In modern aquaculture, feeding is one of the major elements of production cost and may amount to 50 per cent or more. Nutritional requirements of aquaculture species.. In most traditional aqua-culture practices, herbivorous or omnivorous species have been preferred as they feed on natural food organisms in water, the growth of which can be enhanced through fertilization and water management. In such cases, the cost of feeding will be relatively low and, because of this, species low in the food chain are preferable for the production of low-priced products. However, even with such species, supplementary feeding with artificial feedstuffs has to be adopted in intensive culture systems. The feed efficiency in relation to growth and productivity then becomes an important criterion. Some of the low trophic level feeders can also be highly selective in their feeding habits, as in the case of filter-feeders that require plankton of a particular size and shape. The need to grow the species to market size within a limited season or period often makes it necessary to resort to artificial feeding. Further, with improved feed conversion efficiency, manipulable through N and P reduction in artificial feeding, a reduction in nutrient loading can be achieved, thus leading to more ecofriendly and sustainable culture systems, as shown for example in salmon (Makinen, 1991; Bergheim, 2000) and carp (Jhan et al., 2001).

 

Carnivorous species generally need a high-protein diet and are therefore considered to be more expensive to produce, even though the costs will depend largely on local availability and price of the required feedstuffs. To compensate for feeding costs, most carnivorous species command higher market prices. Such species generally have greater export markets and therefore attract substantial investments.

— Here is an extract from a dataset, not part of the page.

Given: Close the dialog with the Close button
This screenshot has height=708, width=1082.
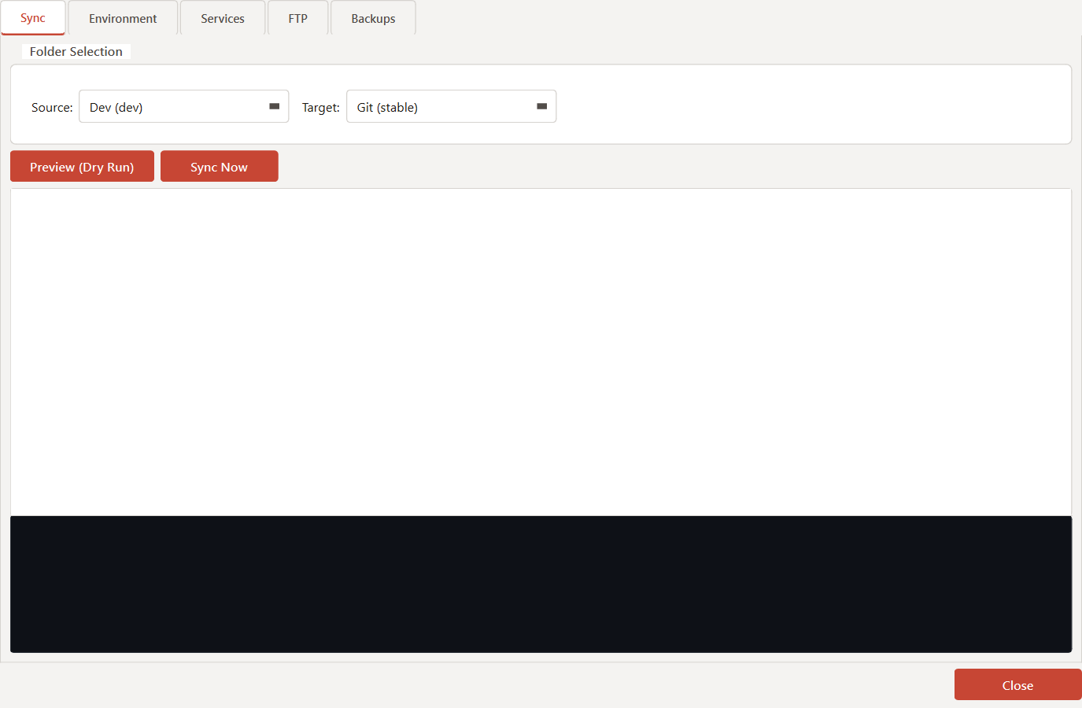Looking at the screenshot, I should (x=1017, y=684).
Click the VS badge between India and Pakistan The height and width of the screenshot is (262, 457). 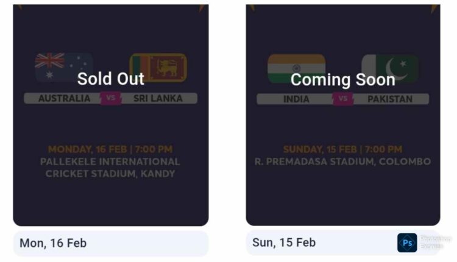coord(343,99)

Species that are hardy and can tolerate unfavourable conditions will have the advantage of better survival in relatively poor environmental conditions that may occur occasionally in culture situations. The temperature and oxygen concentration can fluctuate in ponds and other enclosures and deterioration of the water quality may unavoidably occur. In such situations, hardier species will obviously fare better. Besides the possible effects of poor water quality on the candidate species, it is also necessary to consider the influence of the species on the environment. Soil erosion that may be caused by the feeding habits of carp has been referred. Species that easily escape into natural bodies of water and upset their ecology would need special protective measures, leading to higher costs and environmental concern.

 

In intensive and semi-intensive culture, dense populations are confined in a limited space. In such cases, behaviour patterns of species in confinement are of special significance. Increases in transmission of disease, cannibalism in the early stages and accumulation of waste products are related to overcrowding. Species that have better resistance to such unfavourable conditions are better candidates for culture.